Supremo Tribunal do EUA decidiu a favor da Google no conflito com Oracle

O Supremo Tribunal dos EUA decidiu hoje em favor da Google na disputa judicial que a opunha ao editor de programas informáticos Oracle, em torno da linguagem de programação Java, com milhares de milhões de dólares em causa.

Os juízes consideraram que a Google utilizou de maneira “legítima” o código Java no desenvolvimento do seu sistema de exploração Android.

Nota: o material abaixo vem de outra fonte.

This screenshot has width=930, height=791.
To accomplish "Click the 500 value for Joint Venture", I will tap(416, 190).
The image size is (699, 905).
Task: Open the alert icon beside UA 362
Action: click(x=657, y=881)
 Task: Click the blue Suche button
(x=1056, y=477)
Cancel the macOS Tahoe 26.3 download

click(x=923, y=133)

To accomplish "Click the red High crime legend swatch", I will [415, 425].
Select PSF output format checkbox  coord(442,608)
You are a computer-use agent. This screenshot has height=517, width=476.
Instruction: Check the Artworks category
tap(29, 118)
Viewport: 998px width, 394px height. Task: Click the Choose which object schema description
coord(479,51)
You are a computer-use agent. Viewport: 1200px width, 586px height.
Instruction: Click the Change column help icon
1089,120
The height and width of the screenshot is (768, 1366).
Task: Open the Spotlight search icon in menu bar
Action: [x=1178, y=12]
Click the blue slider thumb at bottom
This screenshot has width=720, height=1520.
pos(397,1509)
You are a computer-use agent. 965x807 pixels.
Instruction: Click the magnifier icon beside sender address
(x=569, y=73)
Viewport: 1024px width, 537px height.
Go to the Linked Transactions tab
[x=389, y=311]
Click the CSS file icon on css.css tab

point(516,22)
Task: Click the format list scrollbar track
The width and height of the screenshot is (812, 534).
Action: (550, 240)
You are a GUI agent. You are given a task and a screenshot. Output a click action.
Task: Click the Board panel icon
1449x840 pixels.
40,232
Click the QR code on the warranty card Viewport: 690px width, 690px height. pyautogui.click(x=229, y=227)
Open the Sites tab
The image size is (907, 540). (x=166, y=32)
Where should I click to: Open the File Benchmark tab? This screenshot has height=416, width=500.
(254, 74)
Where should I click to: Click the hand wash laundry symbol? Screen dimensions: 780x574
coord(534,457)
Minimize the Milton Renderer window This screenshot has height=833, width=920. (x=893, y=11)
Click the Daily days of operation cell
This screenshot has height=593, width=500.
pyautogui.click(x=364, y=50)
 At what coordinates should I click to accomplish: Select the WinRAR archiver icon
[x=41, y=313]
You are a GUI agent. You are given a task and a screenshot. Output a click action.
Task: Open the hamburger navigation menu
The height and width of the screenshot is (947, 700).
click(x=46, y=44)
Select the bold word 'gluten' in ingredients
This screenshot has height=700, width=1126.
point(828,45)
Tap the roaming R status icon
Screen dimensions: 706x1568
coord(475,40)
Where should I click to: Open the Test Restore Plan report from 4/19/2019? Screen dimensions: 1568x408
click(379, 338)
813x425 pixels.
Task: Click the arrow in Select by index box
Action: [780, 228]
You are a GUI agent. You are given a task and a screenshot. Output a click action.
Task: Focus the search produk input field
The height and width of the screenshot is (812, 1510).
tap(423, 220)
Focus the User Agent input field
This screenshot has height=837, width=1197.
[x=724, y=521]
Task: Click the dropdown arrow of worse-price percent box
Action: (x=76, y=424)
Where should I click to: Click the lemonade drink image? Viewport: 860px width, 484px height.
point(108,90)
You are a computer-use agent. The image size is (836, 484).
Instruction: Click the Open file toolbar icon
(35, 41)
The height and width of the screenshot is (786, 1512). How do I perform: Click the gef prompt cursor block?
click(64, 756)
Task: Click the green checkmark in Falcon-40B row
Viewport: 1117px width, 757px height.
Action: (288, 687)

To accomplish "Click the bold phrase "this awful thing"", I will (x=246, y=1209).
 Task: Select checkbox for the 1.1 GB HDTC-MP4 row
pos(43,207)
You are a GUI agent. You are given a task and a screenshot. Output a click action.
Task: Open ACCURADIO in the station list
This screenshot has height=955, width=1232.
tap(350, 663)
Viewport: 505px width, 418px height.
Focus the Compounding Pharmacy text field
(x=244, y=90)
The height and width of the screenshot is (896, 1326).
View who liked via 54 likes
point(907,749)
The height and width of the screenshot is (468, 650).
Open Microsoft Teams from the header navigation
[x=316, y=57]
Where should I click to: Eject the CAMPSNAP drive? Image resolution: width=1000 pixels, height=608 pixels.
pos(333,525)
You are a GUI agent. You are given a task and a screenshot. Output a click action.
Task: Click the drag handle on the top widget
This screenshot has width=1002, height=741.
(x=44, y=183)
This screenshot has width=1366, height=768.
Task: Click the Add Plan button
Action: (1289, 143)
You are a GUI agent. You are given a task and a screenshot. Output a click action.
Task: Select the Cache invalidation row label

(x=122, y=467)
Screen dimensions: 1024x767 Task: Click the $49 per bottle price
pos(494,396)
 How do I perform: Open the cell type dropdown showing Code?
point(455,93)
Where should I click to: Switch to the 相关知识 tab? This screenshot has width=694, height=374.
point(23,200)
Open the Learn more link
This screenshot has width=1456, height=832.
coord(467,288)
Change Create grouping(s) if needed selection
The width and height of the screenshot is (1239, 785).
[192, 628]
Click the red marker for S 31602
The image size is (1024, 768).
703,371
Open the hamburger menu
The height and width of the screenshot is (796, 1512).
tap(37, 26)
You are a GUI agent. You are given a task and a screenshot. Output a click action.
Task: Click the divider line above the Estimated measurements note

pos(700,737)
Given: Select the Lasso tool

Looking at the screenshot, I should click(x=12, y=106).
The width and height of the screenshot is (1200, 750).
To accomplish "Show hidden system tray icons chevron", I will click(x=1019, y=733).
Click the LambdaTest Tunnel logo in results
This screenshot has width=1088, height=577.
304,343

“Chegámos à conclusão que neste caso, onde a Google reutilizou um interface usando apenas o necessário para permitir aos utilizadores que aproveitassem os seus talentos, a cópia pela Google do interface de programação (API) Sun Java representa um uso legítimo deste conteúdo no plano do Direito”, escreveu o juiz Stephen Breyer, em nome da maioria.

Seis membros do Supremo Tribunal pronunciaram-se a favor da Google e dois contra. A juíza Amy Coney Barrett não participou na decisão, porque ainda não tinha sido confirmada no cargo quando o dossier chegou ao Supremo.

Na queixa original, a Oracle reclamava ma indemnização de nove mil milhões de dólares, por ter copiado mais de 11 mil linhas de código informático para desenvolver o seu sistema de exploração Android, utilizado em milhões de telemóveis no mundo.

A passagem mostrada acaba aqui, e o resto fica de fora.